La clôture de l'instruction a été prononcée à l'issue de l'audience, à 15h04.

Considérant ce qui suit :

1. M. D qui est un ressortissant de nationalité égyptienne est titulaire d'une carte de séjour pluriannuelle. Il a déposé une demande de regroupement familial pour ses trois filles. Par une décision du 11 juillet 2024, sa demande a été acceptée pour sa fille mineure mais rejeté pour ses deux filles aînées. C'est cette décision dont il demande la suspension.

2. Aux termes du premier alinéa de l'article L. 521-1 du code de justice administrative : " Quand une décision administrative, même de rejet, fait l'objet d'une requête en annulation ou en réformation, le juge des référés, saisi d'une demande en ce sens, peut ordonner la suspension de l'exécution de cette décision, ou de certains de ses effets, lorsque l'urgence le justifie et qu'il est fait état d'un moyen propre à créer, en l'état de l'instruction, un doute sérieux quant à la légalité de la décision. "

3. L'urgence justifie que soit prononcée la suspension d'un acte administratif lorsque l'exécution de celui-ci porte atteinte, de manière suffisamment grave et immédiate, à un intérêt public, à la situation du requérant ou aux intérêts qu'il entend défendre. Il appartient au juge des référés d'apprécier concrètement, compte tenu des éléments fournis par le requérant, si les effets de l'acte litigieux sont de nature à caractériser une urgence justifiant que, sans attendre le jugement de la requête au fond, l'exécution de la décision soit suspendue. L'urgence doit être appréciée objectivement compte tenu de l'ensemble des circonstances de l'affaire.

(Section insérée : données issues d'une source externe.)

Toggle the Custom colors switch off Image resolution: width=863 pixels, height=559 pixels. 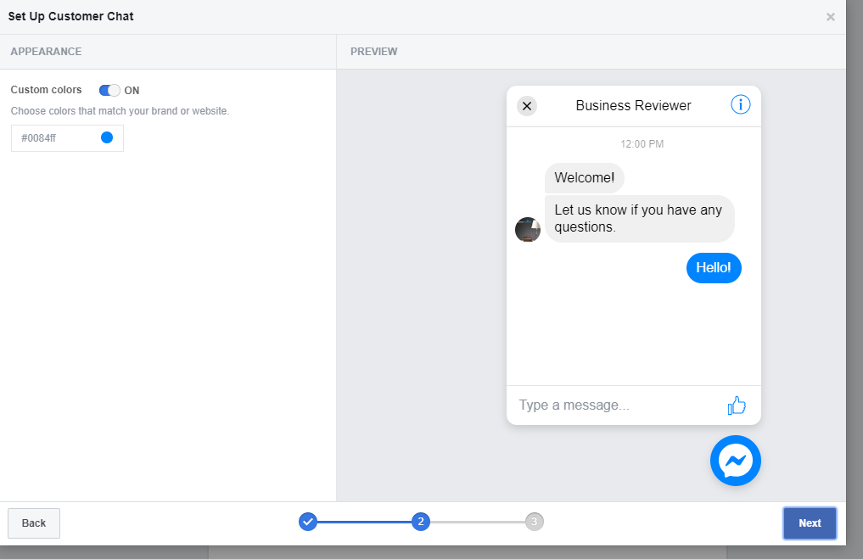pos(109,90)
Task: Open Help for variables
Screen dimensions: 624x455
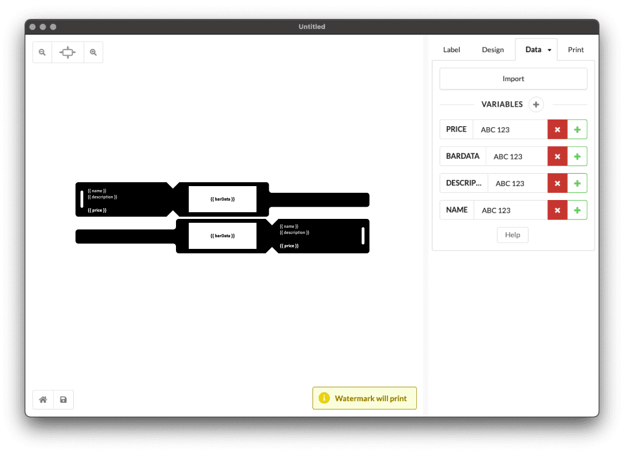Action: (x=512, y=235)
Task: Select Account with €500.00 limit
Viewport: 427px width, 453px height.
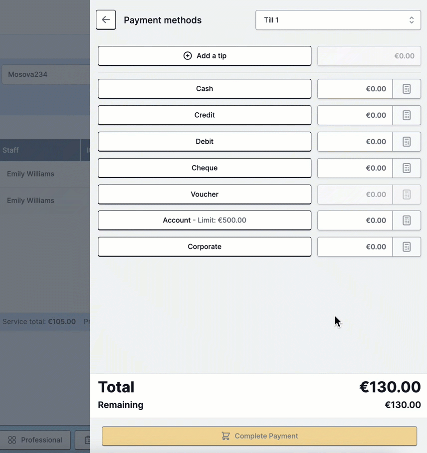Action: point(205,221)
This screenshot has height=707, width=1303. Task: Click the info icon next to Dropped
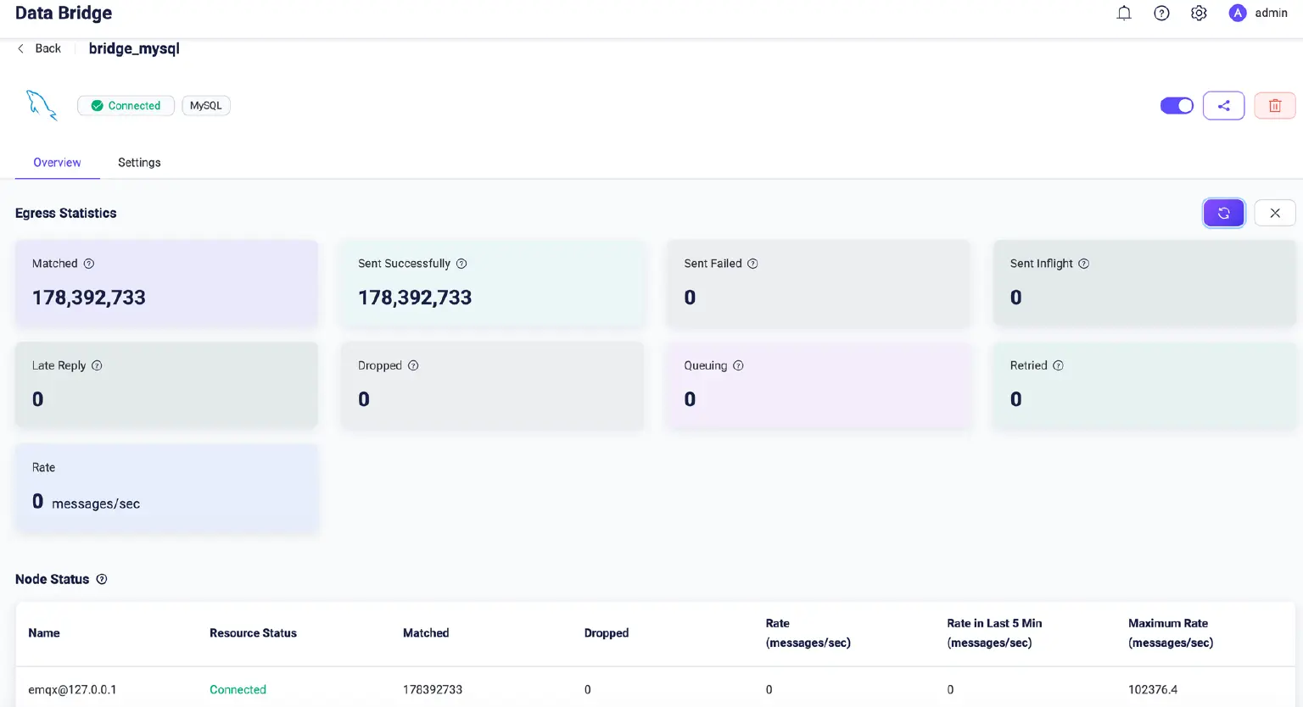[x=414, y=365]
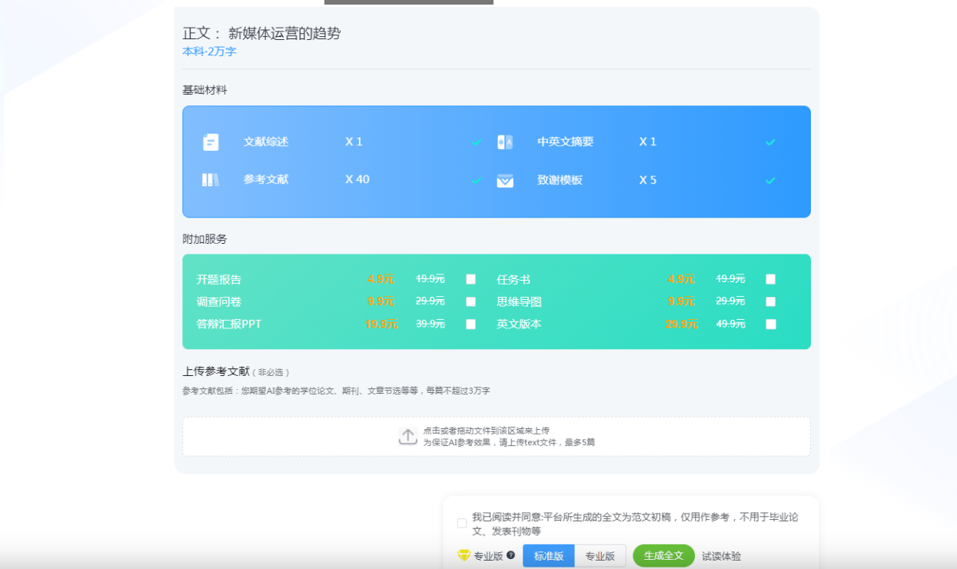The image size is (957, 569).
Task: Check the 答辩汇报PPT option
Action: pyautogui.click(x=470, y=324)
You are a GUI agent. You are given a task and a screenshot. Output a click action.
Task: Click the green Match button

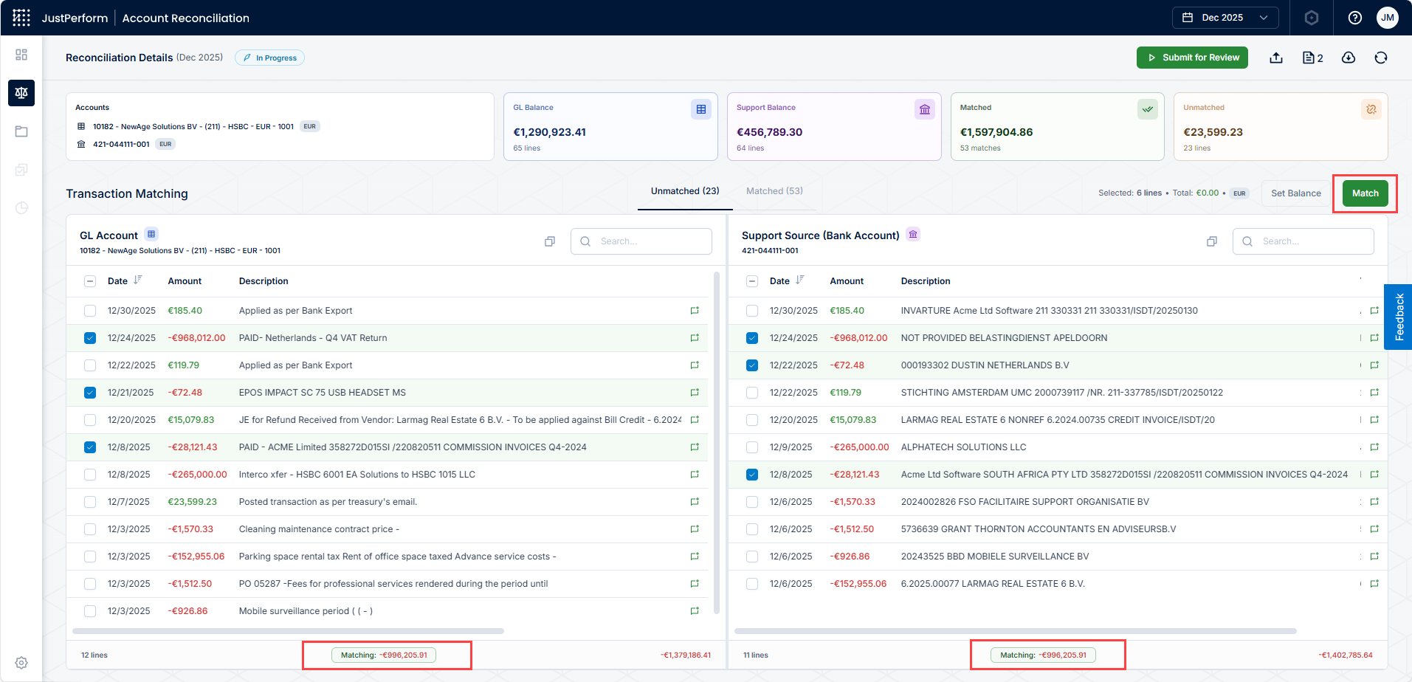(x=1365, y=193)
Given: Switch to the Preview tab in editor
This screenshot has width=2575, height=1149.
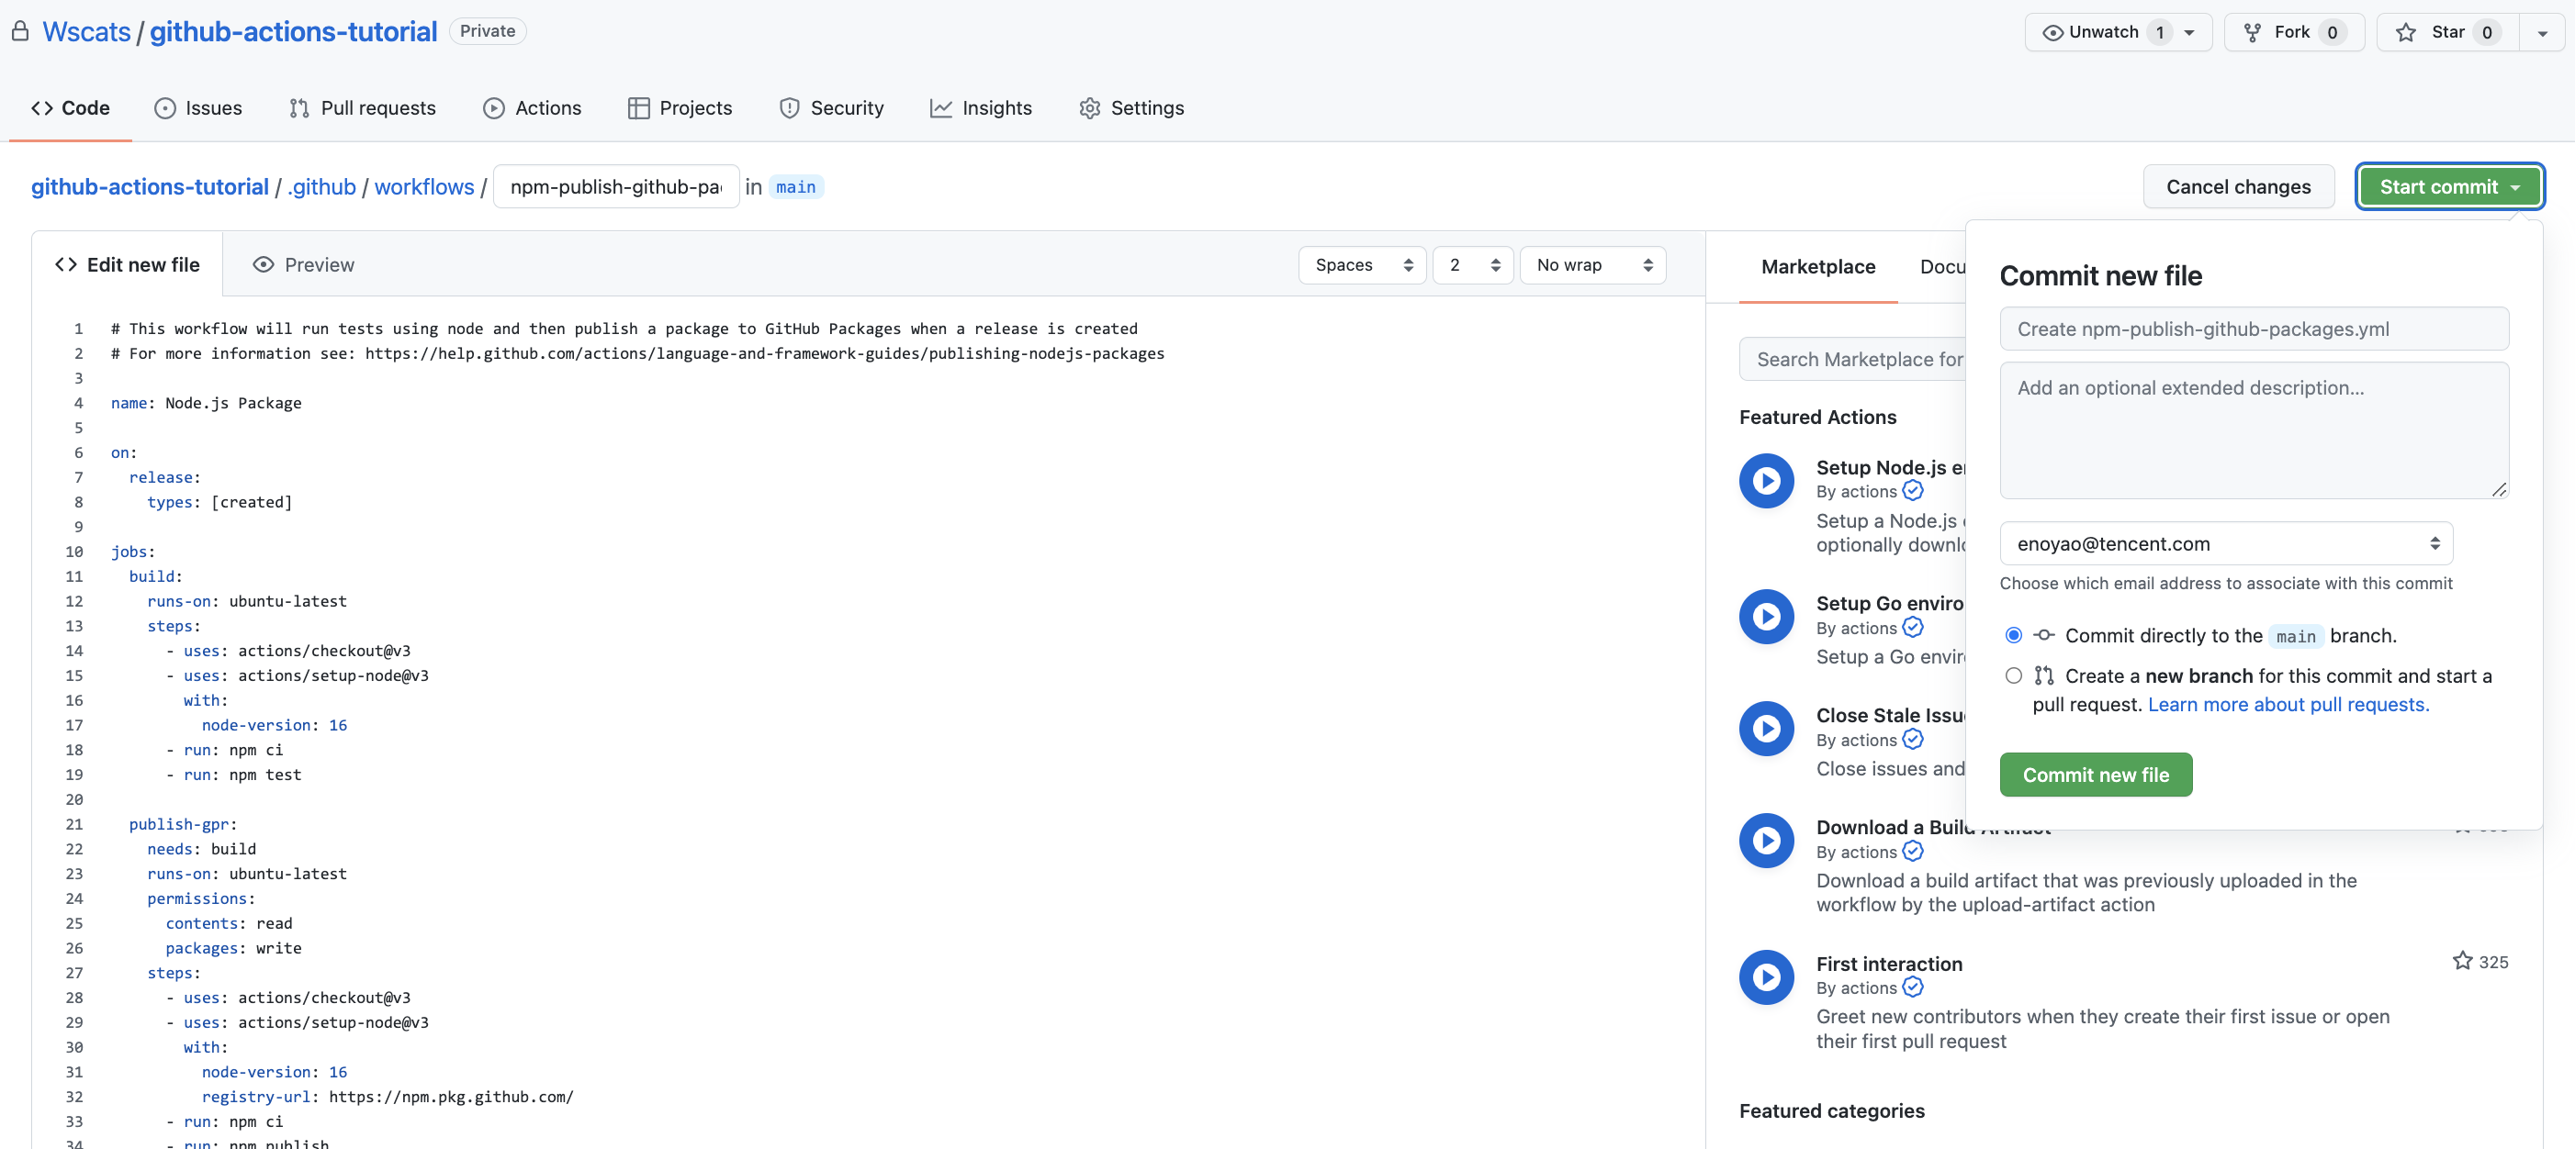Looking at the screenshot, I should [304, 263].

4. Pour justifier de l'urgence, M. D fait valoir que la décision en litige empêche ses filles d'entrer ensemble sur le territoire français et pourrait entraîner leur séparation pendant plusieurs années. Toutefois, ces circonstances, alors que ses filles aînées sont désormais majeures et résident avec leur mère dans leur pays d'origine et alors que rien ne leur empêche de solliciter un visa pour entrer sur le territoire français, ne sont pas suffisantes à elles-seules pour établir l'existence d'une situation d'urgence au sens des dispositions précitées. Par suite, la condition tenant à l'urgence prévue à l'article L. 521-1 du code de justice administrative ne peut être regardée comme remplie. Il suit de là que la requête de M. D ne peut qu'être rejetée en toutes ses conclusions.

O R D O N N E:

Article 1er : La requête de M. D est rejetée.

Article 2 : La présente ordonnance sera notifiée à M. C D et au ministre de l'intérieur.

Copie en sera adressée à la préfète de l'Essonne.

Fait à Versailles, le 8 novembre 2024,

Le juge des référés, La greffière,

signé signé

P. Ouardes S. Paulin

La République mande et ordonne au ministre de l'intérieur en ce qui le concerne ou à tous commissaires de justice à ce requis en ce qui concerne les voies de droit commun, contre les parties privées, de pourvoir à l'exécution de la présente décision.